====== Materials provided

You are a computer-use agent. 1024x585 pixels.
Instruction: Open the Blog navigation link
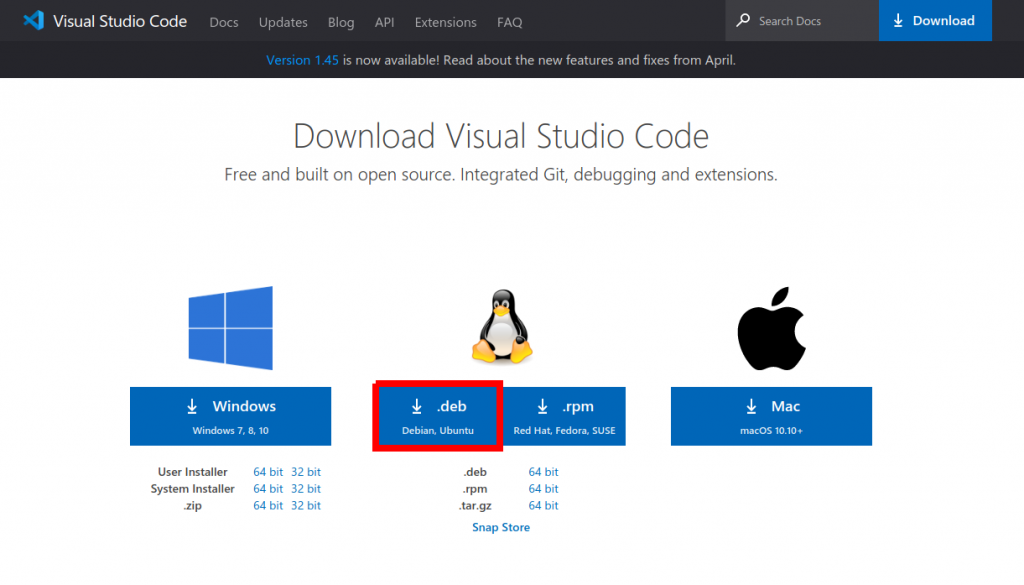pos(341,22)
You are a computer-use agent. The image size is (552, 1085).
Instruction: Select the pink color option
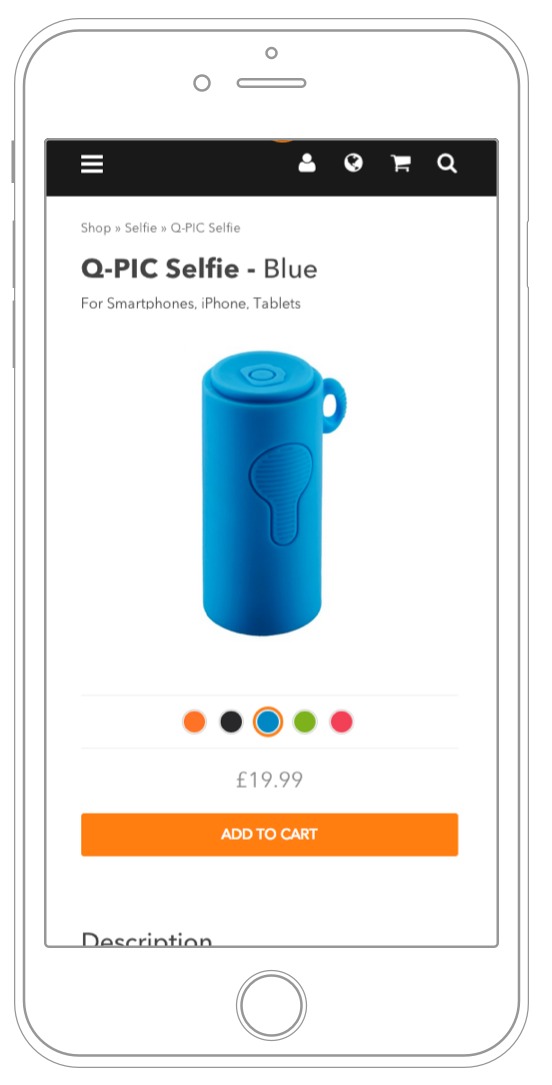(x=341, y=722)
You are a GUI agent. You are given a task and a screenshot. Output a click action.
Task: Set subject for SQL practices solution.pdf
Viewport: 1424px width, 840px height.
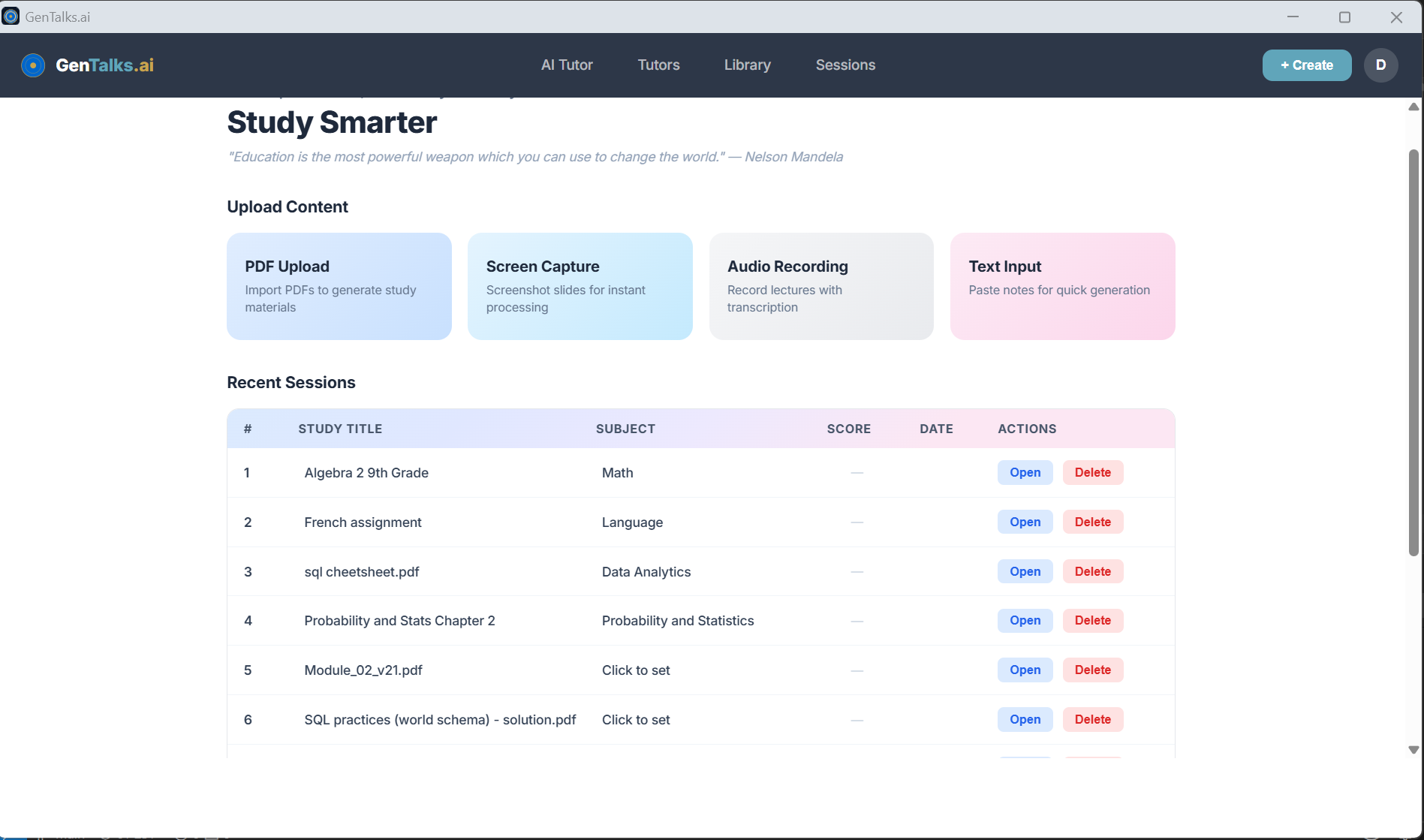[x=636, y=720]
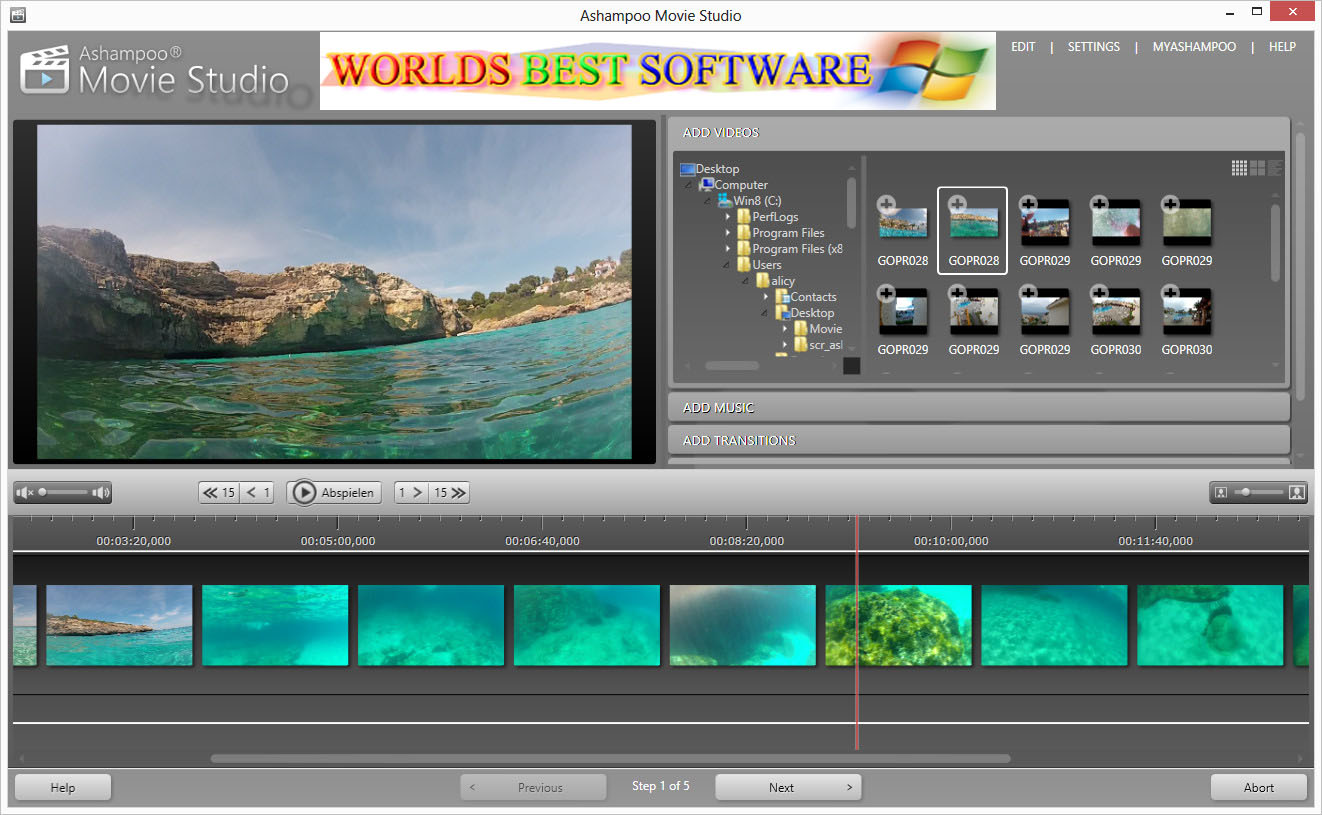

============

» Exercise description
Look for the word "computer" in the data, then return every line that contains it.

» Response box
You are a computer-use agent. 1024x585 pixels.
You are a computer-use agent. The image size is (552, 1085).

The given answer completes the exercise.